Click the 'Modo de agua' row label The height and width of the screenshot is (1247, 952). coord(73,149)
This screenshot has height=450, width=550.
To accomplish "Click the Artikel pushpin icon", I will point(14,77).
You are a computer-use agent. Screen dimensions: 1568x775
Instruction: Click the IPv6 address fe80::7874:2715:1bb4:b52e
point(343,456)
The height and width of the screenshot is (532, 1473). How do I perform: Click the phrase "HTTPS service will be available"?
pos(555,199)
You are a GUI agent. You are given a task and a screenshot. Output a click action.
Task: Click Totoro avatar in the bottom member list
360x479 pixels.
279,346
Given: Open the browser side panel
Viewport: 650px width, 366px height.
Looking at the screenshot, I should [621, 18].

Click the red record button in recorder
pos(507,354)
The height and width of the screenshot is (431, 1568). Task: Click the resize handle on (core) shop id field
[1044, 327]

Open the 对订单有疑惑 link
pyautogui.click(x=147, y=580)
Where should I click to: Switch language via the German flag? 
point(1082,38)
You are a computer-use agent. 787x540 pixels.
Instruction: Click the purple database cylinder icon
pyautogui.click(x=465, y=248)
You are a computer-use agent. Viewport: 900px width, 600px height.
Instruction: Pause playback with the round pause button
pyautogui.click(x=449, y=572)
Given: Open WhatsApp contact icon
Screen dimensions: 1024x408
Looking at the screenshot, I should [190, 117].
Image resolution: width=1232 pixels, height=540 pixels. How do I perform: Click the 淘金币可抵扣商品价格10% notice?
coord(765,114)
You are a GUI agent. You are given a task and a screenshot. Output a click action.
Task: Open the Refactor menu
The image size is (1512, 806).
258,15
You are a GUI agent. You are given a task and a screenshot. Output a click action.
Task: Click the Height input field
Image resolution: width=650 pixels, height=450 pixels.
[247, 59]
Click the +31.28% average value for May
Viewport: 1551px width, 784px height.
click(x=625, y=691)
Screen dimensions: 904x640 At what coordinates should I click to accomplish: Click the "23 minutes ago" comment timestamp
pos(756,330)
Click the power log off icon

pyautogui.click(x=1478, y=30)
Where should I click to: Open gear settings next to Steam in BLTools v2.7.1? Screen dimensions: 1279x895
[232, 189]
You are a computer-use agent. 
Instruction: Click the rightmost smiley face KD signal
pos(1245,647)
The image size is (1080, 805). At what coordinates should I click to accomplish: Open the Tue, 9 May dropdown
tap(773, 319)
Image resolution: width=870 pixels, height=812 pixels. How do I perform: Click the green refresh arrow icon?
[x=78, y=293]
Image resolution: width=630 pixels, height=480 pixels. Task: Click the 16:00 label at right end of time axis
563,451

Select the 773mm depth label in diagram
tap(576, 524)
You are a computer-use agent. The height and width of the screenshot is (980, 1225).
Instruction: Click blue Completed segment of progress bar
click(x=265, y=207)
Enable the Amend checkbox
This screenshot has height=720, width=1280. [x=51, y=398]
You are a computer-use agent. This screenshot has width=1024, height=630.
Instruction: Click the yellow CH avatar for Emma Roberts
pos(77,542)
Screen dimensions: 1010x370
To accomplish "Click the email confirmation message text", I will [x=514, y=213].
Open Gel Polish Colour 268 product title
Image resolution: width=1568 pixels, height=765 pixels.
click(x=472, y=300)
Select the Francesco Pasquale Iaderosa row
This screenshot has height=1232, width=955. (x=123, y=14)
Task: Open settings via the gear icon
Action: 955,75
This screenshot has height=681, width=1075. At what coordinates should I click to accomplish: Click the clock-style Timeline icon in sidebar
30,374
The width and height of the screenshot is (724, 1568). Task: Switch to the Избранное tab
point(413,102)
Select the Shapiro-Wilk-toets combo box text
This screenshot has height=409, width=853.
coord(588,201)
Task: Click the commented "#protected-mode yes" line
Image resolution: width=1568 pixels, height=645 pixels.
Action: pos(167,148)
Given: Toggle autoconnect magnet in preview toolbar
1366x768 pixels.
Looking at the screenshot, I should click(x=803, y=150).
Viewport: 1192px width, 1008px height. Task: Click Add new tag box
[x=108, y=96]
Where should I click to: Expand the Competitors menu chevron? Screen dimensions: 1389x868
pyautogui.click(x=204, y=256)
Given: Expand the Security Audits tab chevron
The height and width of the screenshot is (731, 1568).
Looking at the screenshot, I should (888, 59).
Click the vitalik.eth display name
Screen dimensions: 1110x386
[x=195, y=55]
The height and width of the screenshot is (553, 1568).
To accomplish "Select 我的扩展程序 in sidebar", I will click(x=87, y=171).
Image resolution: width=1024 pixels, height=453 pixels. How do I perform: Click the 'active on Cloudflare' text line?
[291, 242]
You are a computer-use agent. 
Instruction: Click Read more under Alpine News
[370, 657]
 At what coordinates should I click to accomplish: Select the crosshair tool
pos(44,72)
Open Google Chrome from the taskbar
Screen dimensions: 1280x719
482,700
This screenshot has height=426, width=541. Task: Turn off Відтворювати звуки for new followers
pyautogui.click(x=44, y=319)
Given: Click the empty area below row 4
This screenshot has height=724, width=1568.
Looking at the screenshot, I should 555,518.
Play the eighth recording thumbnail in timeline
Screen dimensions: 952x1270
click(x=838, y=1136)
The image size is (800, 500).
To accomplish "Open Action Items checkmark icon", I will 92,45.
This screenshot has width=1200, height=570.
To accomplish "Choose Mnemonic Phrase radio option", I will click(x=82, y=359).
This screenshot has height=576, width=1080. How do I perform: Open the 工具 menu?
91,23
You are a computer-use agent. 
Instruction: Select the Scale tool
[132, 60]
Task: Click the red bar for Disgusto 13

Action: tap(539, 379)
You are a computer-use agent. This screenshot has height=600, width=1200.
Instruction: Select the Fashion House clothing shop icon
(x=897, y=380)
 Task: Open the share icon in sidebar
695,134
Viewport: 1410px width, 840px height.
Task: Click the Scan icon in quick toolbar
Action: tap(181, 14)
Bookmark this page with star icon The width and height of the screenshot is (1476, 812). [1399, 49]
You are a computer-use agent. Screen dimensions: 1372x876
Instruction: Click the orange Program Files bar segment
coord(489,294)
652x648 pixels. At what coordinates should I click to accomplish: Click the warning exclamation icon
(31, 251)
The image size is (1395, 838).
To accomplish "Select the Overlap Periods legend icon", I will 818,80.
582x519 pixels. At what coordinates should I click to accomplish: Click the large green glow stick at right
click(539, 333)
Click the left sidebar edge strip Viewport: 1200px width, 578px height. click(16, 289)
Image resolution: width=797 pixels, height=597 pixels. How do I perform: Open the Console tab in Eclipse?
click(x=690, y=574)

- - - - - - -

(Problem description): Each line of the material is to be returned precisely as written.

(Exercise answer):
Click the 'Modo de agua' row label The height and width of the screenshot is (1247, 952). coord(73,149)
This screenshot has height=450, width=550.
To accomplish "Click the Artikel pushpin icon", I will point(14,77).
You are a computer-use agent. Screen dimensions: 1568x775
Instruction: Click the IPv6 address fe80::7874:2715:1bb4:b52e
point(343,456)
The height and width of the screenshot is (532, 1473). How do I perform: Click the phrase "HTTPS service will be available"?
pos(555,199)
You are a GUI agent. You are given a task and a screenshot. Output a click action.
Task: Click Totoro avatar in the bottom member list
360x479 pixels.
279,346
Given: Open the browser side panel
Viewport: 650px width, 366px height.
Looking at the screenshot, I should [621, 18].

Click the red record button in recorder
pos(507,354)
The height and width of the screenshot is (431, 1568). Task: Click the resize handle on (core) shop id field
[1044, 327]

Open the 对订单有疑惑 link
pyautogui.click(x=147, y=580)
Where should I click to: Switch language via the German flag? 
point(1082,38)
You are a computer-use agent. 787x540 pixels.
Instruction: Click the purple database cylinder icon
pyautogui.click(x=465, y=248)
You are a computer-use agent. Viewport: 900px width, 600px height.
Instruction: Pause playback with the round pause button
pyautogui.click(x=449, y=572)
Given: Open WhatsApp contact icon
Screen dimensions: 1024x408
Looking at the screenshot, I should [190, 117].
Image resolution: width=1232 pixels, height=540 pixels. How do I perform: Click the 淘金币可抵扣商品价格10% notice?
coord(765,114)
You are a GUI agent. You are given a task and a screenshot. Output a click action.
Task: Open the Refactor menu
The image size is (1512, 806).
258,15
You are a GUI agent. You are given a task and a screenshot. Output a click action.
Task: Click the Height input field
Image resolution: width=650 pixels, height=450 pixels.
[247, 59]
Click the +31.28% average value for May
Viewport: 1551px width, 784px height.
click(x=625, y=691)
Screen dimensions: 904x640 At what coordinates should I click to accomplish: Click the "23 minutes ago" comment timestamp
pos(756,330)
Click the power log off icon

pyautogui.click(x=1478, y=30)
Where should I click to: Open gear settings next to Steam in BLTools v2.7.1? Screen dimensions: 1279x895
[232, 189]
You are a computer-use agent. 
Instruction: Click the rightmost smiley face KD signal
pos(1245,647)
The image size is (1080, 805). At what coordinates should I click to accomplish: Open the Tue, 9 May dropdown
tap(773, 319)
Image resolution: width=870 pixels, height=812 pixels. How do I perform: Click the green refresh arrow icon?
[x=78, y=293]
Image resolution: width=630 pixels, height=480 pixels. Task: Click the 16:00 label at right end of time axis
563,451

Select the 773mm depth label in diagram
tap(576, 524)
You are a computer-use agent. The height and width of the screenshot is (980, 1225).
Instruction: Click blue Completed segment of progress bar
click(x=265, y=207)
Enable the Amend checkbox
This screenshot has height=720, width=1280. [x=51, y=398]
You are a computer-use agent. This screenshot has width=1024, height=630.
Instruction: Click the yellow CH avatar for Emma Roberts
pos(77,542)
Screen dimensions: 1010x370
To accomplish "Click the email confirmation message text", I will [x=514, y=213].
Open Gel Polish Colour 268 product title
Image resolution: width=1568 pixels, height=765 pixels.
click(x=472, y=300)
Select the Francesco Pasquale Iaderosa row
This screenshot has height=1232, width=955. (x=123, y=14)
Task: Open settings via the gear icon
Action: 955,75
This screenshot has height=681, width=1075. At what coordinates should I click to accomplish: Click the clock-style Timeline icon in sidebar
30,374
The width and height of the screenshot is (724, 1568). Task: Switch to the Избранное tab
point(413,102)
Select the Shapiro-Wilk-toets combo box text
This screenshot has height=409, width=853.
coord(588,201)
Task: Click the commented "#protected-mode yes" line
Image resolution: width=1568 pixels, height=645 pixels.
Action: pos(167,148)
Given: Toggle autoconnect magnet in preview toolbar
1366x768 pixels.
Looking at the screenshot, I should click(x=803, y=150).
Viewport: 1192px width, 1008px height. Task: Click Add new tag box
[x=108, y=96]
Where should I click to: Expand the Competitors menu chevron? Screen dimensions: 1389x868
pyautogui.click(x=204, y=256)
Given: Expand the Security Audits tab chevron
The height and width of the screenshot is (731, 1568).
Looking at the screenshot, I should (888, 59).
Click the vitalik.eth display name
Screen dimensions: 1110x386
[x=195, y=55]
The height and width of the screenshot is (553, 1568).
To accomplish "Select 我的扩展程序 in sidebar", I will click(x=87, y=171).
Image resolution: width=1024 pixels, height=453 pixels. How do I perform: Click the 'active on Cloudflare' text line?
[291, 242]
You are a computer-use agent. 
Instruction: Click Read more under Alpine News
[370, 657]
 At what coordinates should I click to accomplish: Select the crosshair tool
pos(44,72)
Open Google Chrome from the taskbar
Screen dimensions: 1280x719
482,700
This screenshot has height=426, width=541. Task: Turn off Відтворювати звуки for new followers
pyautogui.click(x=44, y=319)
Given: Click the empty area below row 4
This screenshot has height=724, width=1568.
Looking at the screenshot, I should 555,518.
Play the eighth recording thumbnail in timeline
Screen dimensions: 952x1270
click(x=838, y=1136)
The image size is (800, 500).
To accomplish "Open Action Items checkmark icon", I will 92,45.
This screenshot has width=1200, height=570.
To accomplish "Choose Mnemonic Phrase radio option", I will click(x=82, y=359).
This screenshot has height=576, width=1080. How do I perform: Open the 工具 menu?
91,23
You are a computer-use agent. 
Instruction: Select the Scale tool
[132, 60]
Task: Click the red bar for Disgusto 13

Action: tap(539, 379)
You are a computer-use agent. This screenshot has height=600, width=1200.
Instruction: Select the Fashion House clothing shop icon
(x=897, y=380)
 Task: Open the share icon in sidebar
695,134
Viewport: 1410px width, 840px height.
Task: Click the Scan icon in quick toolbar
Action: tap(181, 14)
Bookmark this page with star icon The width and height of the screenshot is (1476, 812). [1399, 49]
You are a computer-use agent. Screen dimensions: 1372x876
Instruction: Click the orange Program Files bar segment
coord(489,294)
652x648 pixels. At what coordinates should I click to accomplish: Click the warning exclamation icon
(31, 251)
The image size is (1395, 838).
To accomplish "Select the Overlap Periods legend icon", I will 818,80.
582x519 pixels. At what coordinates should I click to accomplish: Click the large green glow stick at right
click(539, 333)
Click the left sidebar edge strip Viewport: 1200px width, 578px height. click(16, 289)
Image resolution: width=797 pixels, height=597 pixels. How do I perform: Open the Console tab in Eclipse?
click(x=690, y=574)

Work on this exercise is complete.